Helena Bonham Carter to serve on commission for Holocaust education
Helena Bonham Carter has joined British Prime Minister David Cameron’s new Holocaust Commission, which will serve to find ways to educate future generations about the horrors of the Holocaust. The committee, which also includes Chief Rabbi Ephraim Mirvis, senior politicians Michael Grove and Ed Balls, and others, is cross-party and multi-faith.
Yesterday’s announcement of the committee coincided with Holocaust Memorial Day, when the commissioners met with Holocaust survivors at a special reception. The Prime Minister has said of the committee’s mission:
Survivors have played a vital role in keeping the memory of the Holocaust alive, but we will not always have these remarkable individuals with us.
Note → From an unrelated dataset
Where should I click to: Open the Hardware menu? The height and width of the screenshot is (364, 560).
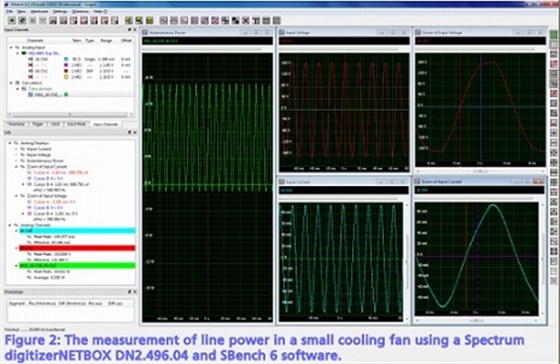click(39, 11)
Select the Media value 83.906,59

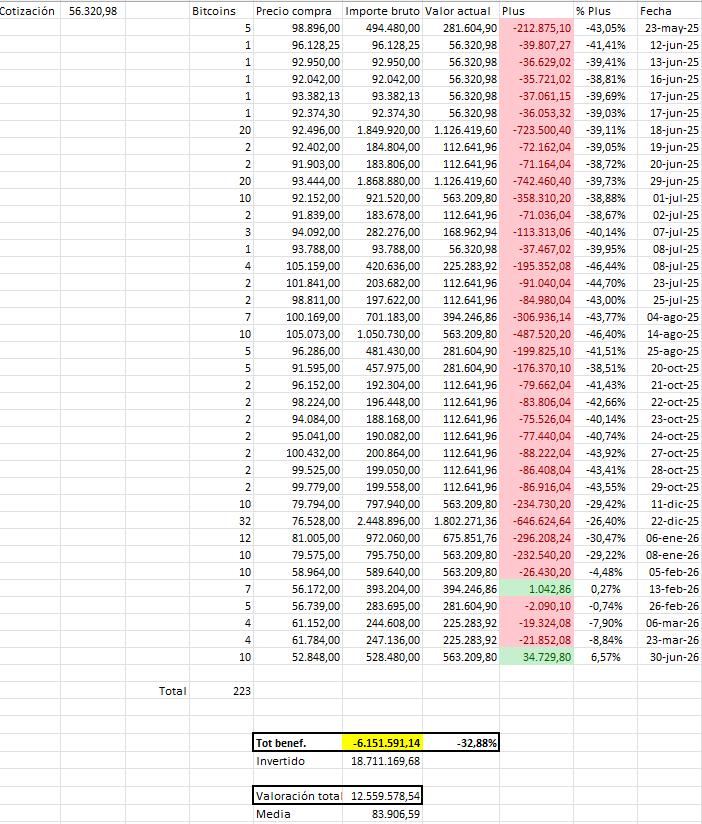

We face a real danger that, as the events of the Holocaust become ever more distant, they feel increasingly remote to current and future generations. This cross-party, national Commission representing our whole society will investigate what more needs to be done to ensure Britain has a permanent and fitting memorial and the educational resources needed for generations to come.
Bonham Carter herself, who is of Jewish descent, has said,
I am very honoured to be asked to join this commission and do so in particular memory of those members of my family who died in the Holocaust and as an inherited responsibility to my grandfather, who made a significant personal sacrifice to save hundreds of lives. It is our generation’s legacy to create a living memory that will survive the survivors and forever remind future generations of the inhumanity man is capable of committing to its own kind.